**What is needed:**
The lines wanted are those in the data below that include "will".

(Extracted records)
• • • • • • •
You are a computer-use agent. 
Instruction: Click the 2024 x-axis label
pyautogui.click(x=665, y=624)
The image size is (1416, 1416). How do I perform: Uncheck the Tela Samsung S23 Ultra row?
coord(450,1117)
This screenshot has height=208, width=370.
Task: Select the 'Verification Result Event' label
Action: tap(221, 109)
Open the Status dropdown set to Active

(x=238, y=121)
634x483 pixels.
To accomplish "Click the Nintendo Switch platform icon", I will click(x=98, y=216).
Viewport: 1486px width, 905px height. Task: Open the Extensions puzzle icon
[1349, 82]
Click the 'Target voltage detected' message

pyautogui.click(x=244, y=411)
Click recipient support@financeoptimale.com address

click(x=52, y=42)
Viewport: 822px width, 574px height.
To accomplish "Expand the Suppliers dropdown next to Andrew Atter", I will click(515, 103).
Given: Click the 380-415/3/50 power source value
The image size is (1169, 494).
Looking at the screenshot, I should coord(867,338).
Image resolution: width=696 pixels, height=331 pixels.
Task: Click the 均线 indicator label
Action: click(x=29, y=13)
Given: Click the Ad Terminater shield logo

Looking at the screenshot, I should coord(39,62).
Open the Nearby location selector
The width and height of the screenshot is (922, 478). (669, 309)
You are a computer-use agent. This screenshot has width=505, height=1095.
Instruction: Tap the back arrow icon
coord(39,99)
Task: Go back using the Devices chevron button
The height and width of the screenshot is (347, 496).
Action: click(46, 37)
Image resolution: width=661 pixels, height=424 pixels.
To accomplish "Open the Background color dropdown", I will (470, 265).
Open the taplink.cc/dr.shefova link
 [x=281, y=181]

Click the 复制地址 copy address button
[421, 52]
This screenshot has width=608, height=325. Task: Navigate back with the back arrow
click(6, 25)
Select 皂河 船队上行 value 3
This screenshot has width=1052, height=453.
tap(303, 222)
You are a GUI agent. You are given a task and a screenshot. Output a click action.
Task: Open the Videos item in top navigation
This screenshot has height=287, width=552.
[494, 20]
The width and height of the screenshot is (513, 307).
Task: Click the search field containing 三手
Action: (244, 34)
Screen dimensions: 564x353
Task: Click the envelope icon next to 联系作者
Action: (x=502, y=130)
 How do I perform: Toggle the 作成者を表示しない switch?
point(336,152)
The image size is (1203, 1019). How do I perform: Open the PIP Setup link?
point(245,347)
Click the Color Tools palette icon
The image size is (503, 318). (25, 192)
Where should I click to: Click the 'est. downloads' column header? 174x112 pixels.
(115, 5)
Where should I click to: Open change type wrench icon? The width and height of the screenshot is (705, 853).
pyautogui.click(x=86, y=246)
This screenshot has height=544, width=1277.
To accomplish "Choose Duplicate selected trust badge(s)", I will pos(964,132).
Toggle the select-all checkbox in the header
• • • • • • •
**Solution to this task:**
To accomplish "Click the Nintendo Switch platform icon", I will click(x=98, y=216).
To accomplish "Expand the Suppliers dropdown next to Andrew Atter", I will click(515, 103).
To accomplish "Open the Background color dropdown", I will (470, 265).
To accomplish "Choose Duplicate selected trust badge(s)", I will pos(964,132).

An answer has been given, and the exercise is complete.